> ASSIGNMENT
From the entries below, copy out every line with "will" in it.

***** ENTRIES SUPPLIED

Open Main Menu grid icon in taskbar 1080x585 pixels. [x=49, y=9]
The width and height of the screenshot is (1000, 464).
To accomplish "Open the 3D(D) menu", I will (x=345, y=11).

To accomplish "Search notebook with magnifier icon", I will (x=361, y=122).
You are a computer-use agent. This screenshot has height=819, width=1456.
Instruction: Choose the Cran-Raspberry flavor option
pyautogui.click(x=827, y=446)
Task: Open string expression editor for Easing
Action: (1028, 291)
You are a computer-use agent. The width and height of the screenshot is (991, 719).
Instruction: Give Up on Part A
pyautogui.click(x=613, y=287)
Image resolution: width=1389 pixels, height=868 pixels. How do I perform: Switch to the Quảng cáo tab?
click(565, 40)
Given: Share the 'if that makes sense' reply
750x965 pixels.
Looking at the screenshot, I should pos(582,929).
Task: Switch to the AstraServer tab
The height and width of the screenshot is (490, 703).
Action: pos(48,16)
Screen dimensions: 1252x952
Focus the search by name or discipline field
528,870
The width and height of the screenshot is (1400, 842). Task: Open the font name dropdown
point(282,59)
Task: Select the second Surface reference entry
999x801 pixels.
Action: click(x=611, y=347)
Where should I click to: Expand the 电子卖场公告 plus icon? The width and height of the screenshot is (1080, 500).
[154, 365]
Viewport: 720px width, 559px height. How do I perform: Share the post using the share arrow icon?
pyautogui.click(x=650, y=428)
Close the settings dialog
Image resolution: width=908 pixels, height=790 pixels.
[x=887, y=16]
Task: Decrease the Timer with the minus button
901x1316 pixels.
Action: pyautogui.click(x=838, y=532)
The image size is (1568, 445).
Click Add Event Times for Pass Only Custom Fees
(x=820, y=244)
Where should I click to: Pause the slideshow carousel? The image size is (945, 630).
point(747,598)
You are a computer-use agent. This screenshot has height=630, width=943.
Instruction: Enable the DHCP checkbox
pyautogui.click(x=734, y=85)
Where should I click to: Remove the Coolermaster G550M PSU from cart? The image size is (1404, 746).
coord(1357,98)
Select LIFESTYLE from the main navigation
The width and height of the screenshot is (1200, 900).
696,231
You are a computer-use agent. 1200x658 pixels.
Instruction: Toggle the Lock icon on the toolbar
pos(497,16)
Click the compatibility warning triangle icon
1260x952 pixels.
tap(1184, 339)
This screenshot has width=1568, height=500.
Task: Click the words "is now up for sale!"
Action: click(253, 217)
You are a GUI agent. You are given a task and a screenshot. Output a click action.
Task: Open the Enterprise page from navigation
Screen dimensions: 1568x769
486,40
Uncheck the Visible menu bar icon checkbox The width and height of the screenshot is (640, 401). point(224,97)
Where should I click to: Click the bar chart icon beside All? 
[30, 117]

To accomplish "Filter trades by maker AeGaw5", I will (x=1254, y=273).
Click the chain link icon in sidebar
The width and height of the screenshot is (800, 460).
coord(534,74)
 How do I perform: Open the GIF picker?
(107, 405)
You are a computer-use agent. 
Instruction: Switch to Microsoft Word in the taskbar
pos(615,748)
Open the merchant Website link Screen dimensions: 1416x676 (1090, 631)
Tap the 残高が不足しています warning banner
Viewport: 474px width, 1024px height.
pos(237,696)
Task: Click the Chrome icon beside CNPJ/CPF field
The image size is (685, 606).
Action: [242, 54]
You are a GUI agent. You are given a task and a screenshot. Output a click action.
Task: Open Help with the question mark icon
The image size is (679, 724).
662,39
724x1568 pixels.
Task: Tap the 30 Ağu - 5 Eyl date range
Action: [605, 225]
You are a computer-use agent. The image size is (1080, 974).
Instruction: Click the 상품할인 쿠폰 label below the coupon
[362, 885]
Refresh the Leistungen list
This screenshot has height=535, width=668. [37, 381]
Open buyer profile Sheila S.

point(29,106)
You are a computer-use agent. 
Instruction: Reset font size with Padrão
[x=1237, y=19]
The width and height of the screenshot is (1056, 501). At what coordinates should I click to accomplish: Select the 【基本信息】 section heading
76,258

**********

> YOUR SOLUTION
To accomplish "Open the 3D(D) menu", I will (x=345, y=11).
To accomplish "Search notebook with magnifier icon", I will (x=361, y=122).
To accomplish "Filter trades by maker AeGaw5", I will (x=1254, y=273).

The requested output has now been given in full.